Turn the rows below into a numbered list, omitting any blank lines.

+===+

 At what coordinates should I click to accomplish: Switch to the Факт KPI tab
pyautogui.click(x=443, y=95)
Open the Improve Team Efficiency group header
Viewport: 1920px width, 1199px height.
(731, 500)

+===+

## [Answer to the problem]
1.  At what coordinates should I click to accomplish: Switch to the Факт KPI tab
2. pyautogui.click(x=443, y=95)
3. Open the Improve Team Efficiency group header
4. Viewport: 1920px width, 1199px height.
5. (731, 500)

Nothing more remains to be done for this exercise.